GRANT, Sir James, 6th Bt. (1679-1747), of Grant, Elgin.

Published in The History of Parliament: the House of Commons 1715-1754, ed. R. Sedgwick, 1970
Available from Boydell and Brewer



1722 - 1741
1741 - 16 Jan. 1747

Family and Education

b. 28 July 1679, 3rd but 2nd surv. s. of Ludovick Grant of Freuchie and Grant, M.P. [S.], and yr. bro. of Alexander Grant. educ. Elgin. m. 29 Jan. 1702, Anne, da. and h. of Sir Humphrey Colquhoun, 5th Bt., of Luss, Dunbarton, 6s. 8da. suc. fa.-in-law as 6th Bt. 1718, and bro. Alexander 1719.

Offices Held


James Grant became heir of entail to his father-in-law’s estate and baronetcy by a patent executed in 1704. In 1708, upon succeeding to the baronetcy, he became, in accordance with the patent, Sir James Colquhoun of Luss.
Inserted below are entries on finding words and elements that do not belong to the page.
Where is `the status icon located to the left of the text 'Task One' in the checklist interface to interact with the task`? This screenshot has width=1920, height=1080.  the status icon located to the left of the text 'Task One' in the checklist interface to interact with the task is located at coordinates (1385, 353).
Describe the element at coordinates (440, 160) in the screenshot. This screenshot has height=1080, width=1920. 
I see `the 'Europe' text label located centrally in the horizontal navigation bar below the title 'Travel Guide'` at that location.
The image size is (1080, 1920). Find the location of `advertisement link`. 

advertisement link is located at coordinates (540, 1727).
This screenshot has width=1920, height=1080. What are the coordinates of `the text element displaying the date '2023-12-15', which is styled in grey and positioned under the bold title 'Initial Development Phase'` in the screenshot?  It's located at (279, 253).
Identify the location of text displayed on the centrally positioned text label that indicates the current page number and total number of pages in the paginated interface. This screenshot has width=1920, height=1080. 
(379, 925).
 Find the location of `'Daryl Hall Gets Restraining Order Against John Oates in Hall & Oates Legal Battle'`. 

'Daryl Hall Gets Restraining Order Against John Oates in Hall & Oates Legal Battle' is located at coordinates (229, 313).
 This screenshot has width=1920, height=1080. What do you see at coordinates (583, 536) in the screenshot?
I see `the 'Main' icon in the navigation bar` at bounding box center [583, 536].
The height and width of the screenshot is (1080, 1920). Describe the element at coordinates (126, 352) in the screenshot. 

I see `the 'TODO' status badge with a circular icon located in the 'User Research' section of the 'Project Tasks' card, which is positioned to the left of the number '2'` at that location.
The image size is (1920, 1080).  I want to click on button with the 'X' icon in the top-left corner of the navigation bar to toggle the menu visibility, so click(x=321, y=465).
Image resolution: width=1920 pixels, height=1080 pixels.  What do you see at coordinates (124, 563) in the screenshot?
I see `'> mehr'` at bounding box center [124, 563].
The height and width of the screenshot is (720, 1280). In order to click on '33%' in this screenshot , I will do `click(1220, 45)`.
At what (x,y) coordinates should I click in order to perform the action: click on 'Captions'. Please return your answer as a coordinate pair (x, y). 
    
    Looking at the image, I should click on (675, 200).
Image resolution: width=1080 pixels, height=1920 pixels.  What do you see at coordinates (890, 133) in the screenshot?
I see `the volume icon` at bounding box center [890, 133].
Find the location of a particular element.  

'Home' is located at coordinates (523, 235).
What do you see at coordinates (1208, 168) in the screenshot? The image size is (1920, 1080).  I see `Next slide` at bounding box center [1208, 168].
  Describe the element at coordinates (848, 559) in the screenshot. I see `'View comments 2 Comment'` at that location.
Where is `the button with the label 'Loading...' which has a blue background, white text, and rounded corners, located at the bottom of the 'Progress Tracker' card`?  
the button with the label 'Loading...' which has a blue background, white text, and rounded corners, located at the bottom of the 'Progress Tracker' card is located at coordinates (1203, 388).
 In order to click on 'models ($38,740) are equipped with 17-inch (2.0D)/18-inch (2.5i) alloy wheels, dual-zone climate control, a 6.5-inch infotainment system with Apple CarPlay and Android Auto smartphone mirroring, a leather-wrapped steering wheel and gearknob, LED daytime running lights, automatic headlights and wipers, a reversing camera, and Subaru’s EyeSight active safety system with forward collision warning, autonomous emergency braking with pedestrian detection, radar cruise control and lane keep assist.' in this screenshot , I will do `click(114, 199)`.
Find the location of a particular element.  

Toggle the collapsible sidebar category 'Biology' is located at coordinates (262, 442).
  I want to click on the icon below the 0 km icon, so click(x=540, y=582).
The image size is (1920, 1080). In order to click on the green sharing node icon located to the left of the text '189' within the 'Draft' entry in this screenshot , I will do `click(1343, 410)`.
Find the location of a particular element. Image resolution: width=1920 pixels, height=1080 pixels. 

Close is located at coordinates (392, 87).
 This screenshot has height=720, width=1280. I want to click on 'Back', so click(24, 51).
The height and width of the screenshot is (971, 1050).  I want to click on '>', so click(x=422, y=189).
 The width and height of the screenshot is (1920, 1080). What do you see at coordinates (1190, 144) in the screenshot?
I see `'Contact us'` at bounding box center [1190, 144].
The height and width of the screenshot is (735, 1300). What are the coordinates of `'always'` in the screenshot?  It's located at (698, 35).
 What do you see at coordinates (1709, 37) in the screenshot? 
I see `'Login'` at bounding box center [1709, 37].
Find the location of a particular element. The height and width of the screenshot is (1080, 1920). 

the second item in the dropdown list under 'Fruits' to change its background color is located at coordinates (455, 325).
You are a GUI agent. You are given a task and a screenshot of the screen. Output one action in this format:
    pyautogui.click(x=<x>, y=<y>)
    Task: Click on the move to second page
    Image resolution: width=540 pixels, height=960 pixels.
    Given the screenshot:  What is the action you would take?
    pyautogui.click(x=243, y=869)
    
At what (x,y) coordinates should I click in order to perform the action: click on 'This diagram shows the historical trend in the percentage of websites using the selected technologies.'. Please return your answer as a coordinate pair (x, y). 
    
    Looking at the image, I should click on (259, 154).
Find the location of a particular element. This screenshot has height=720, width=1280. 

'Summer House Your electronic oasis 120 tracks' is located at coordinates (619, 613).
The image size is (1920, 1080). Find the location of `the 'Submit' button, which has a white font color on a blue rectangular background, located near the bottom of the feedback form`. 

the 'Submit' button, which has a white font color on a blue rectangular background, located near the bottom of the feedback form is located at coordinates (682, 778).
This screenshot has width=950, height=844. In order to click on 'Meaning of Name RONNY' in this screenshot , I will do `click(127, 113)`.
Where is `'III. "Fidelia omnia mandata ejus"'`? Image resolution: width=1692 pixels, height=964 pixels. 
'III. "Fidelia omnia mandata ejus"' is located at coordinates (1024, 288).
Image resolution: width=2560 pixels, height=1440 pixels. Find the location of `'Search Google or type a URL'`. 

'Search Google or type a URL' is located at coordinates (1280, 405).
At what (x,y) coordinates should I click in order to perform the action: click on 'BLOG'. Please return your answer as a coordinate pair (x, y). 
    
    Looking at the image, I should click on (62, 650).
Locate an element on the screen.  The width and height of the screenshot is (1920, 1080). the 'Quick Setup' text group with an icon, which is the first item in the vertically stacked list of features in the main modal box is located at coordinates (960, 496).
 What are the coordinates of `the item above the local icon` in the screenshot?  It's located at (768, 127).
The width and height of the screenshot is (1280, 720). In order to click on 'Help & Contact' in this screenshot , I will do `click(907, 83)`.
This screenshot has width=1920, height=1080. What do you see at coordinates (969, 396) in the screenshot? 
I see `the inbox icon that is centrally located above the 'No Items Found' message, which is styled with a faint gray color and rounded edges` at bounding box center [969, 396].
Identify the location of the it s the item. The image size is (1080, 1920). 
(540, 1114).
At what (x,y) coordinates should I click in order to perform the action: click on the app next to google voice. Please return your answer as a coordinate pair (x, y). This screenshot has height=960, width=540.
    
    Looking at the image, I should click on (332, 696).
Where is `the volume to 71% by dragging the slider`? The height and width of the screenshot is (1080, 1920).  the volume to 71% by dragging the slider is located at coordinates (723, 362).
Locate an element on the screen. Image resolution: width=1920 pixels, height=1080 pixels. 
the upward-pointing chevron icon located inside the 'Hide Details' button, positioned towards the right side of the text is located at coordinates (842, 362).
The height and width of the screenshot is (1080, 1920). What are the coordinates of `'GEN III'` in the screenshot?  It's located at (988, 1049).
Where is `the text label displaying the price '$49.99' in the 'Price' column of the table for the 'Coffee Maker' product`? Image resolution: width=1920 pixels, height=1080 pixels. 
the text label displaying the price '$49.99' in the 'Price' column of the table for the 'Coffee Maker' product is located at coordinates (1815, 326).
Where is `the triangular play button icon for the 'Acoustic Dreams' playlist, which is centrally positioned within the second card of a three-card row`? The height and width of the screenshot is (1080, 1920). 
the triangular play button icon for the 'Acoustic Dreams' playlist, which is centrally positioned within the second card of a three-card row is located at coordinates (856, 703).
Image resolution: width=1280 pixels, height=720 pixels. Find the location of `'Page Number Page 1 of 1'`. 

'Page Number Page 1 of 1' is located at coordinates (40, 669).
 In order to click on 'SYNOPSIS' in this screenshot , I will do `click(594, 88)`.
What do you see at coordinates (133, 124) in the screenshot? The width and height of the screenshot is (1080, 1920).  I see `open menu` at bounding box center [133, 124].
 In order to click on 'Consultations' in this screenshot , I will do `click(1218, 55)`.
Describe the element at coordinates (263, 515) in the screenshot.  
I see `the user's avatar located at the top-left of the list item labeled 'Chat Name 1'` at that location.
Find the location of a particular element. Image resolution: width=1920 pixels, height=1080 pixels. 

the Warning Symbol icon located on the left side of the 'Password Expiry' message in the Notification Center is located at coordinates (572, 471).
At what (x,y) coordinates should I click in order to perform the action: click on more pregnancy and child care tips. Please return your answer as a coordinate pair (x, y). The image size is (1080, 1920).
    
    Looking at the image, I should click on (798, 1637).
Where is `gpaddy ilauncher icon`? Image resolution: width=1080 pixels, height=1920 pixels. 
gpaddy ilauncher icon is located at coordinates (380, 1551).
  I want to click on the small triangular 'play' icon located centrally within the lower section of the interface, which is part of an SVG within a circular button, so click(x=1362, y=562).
But in the following year, when he succeeded to the Grant estates, the Colquhoun inheritance passed by the entail to his second son Ludovick, whereupon he reverted to his family name of Grant, retaining the title of baronet.

For nearly 20 years Grant was returned for Inverness-shire, on his family’s interest, consistently voting with the Administration. His only reported speech was made on 5 May 1732, asking for leniency for his relative, Sir Archibald Grant.1 Described in 1734 as the ‘hereditary commoner of Inverness-shire’, he denied an allegation that he was ‘enslaving the shire’ by creating voters, observing: ‘I always rely entirely on the gentlemen of the shire for their help and assistance’.2 In a list of placemen who voted for the Spanish convention in 1739 he is shown as enjoying ‘a grant of duties in Scotland’, his eldest son, ‘a commissioner of police, his second son captain in the army and his brother captain of an independent company’.3 In 1741, having made over his estates to his son, Ludovick, subject to the payment to him of an allowance of £600 p.a.,4 he transferred to Elgin Burghs, continuing to vote with the Government. During the 1745 rebellion he remained in London, advising his son ‘to stay at home, take care of his country and join no party’. He sent two memorials to Henry Pelham, advising the formation of an army on a clan basis from among the loyal clans, and forwarded a letter from the Young Pretender unopened to Lord Tweeddale, the secretary of state for Scotland.5

He died in London 16 Jan. 1747.

Ref Volumes: 1715-1754

Author: J. M. Simpson


  • 1. HMC Egmont Diary, i. 269.
  • 2. Sir W. Fraser, Chiefs of Grant, i. 378; Culloden Pprs. 133-4.
  • 3. Gent. Mag. 1739, p. 305.
  • 4. Sir James Grant to Ludovick Grant, 8 Jan. 1736, Seafield Coll. box 48, SRO.
  • 5. Scots Peerage, vii. 484; Chiefs of Grant, i. 387, 389.